“冬雷表哥,还有我,我会保护姊姊。”拍着小胸脯的牛丰玉跳了出来,九岁的他正好长到赵冬雷的胸口。
……牛双玉好像和弟弟一般身长。
好叫人心酸的对比,难怪被叫扁豆表妹。
“就你们两只小的?”他越看越不稳妥。
“什么叫两只小的,少小瞧人了,小人得志听过没,人家看我们小才心生占便宜的想法,心想趁大人不在好掏些好货。”她忙着赶人,胡说一通。
他失笑。“小人得志是这么用的吗?”
“你管山管海呀!管那么宽,大哥的酒楼就在两条街外的“闻香楼”,你脚程快,快去快回。

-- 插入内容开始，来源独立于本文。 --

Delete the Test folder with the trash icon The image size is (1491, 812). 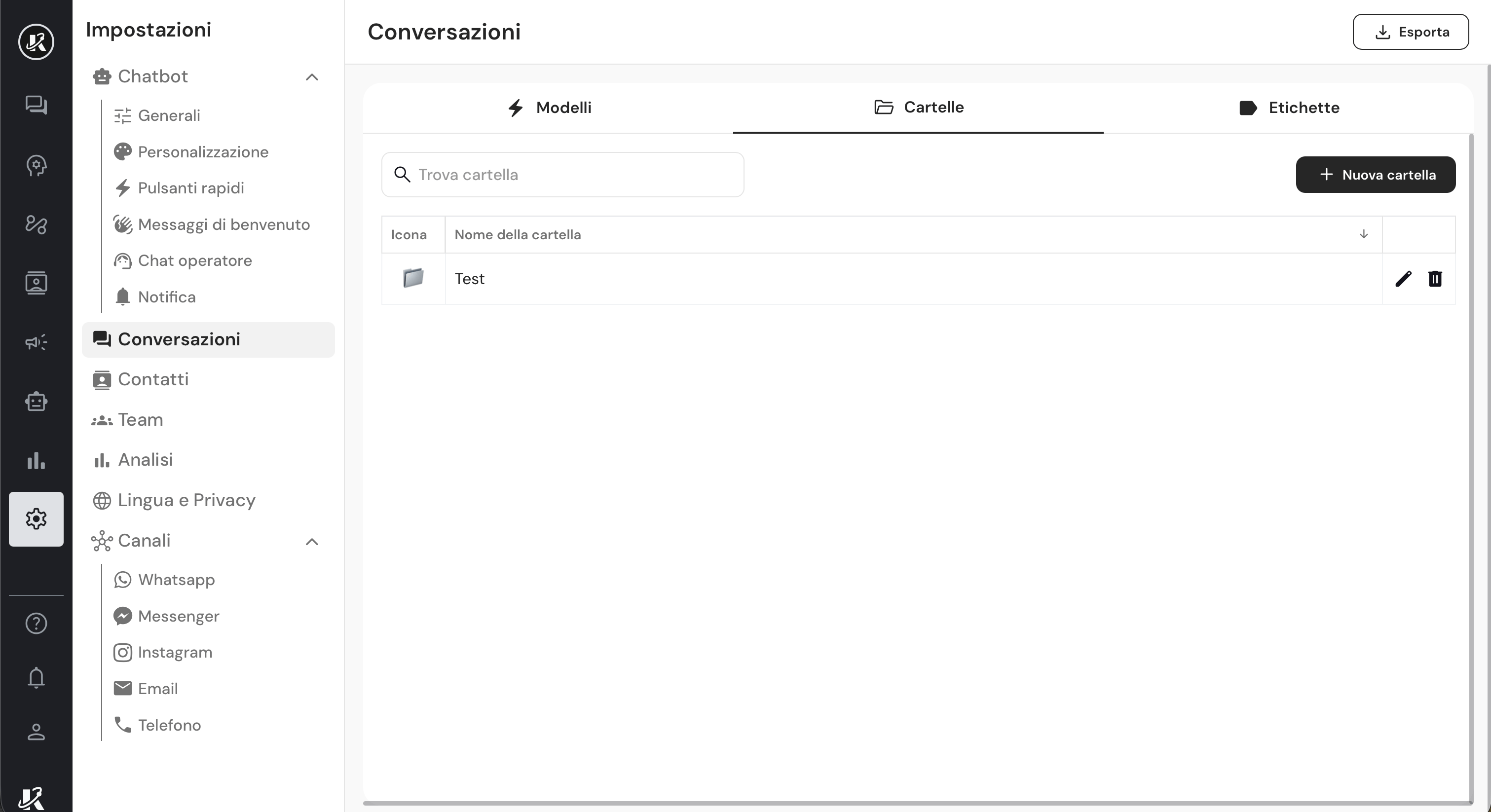point(1435,279)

”牛双玉小管家婆般地推推他,让他快点走,别妨碍她摆摊,人潮越来越多了。
看她一直挥手赶人,犹豫了一会儿的赵冬雷看看四周,心想摆摊的人这么多,平时有衙役来回巡看着,应该出不了大事,于是他把整头山猪往肩上一甩,手上捉着两只麕子后腿,健步如飞的走了。
板车旁边的左右摊贩见了都为之瞠目,暗道这小伙子比老虎还勇勐,几百斤的山猪扛得面不红气不喘。
“小姑娘,刚刚那位是谁?”一位卖栉瓜的老婆婆问道。
“债主。”
“债主?”她讶然。
牛双玉脸带苦色的回头,装出一副惊惧的神色。“家里欠了债还不了,只好把能卖的东西都搬出来卖。”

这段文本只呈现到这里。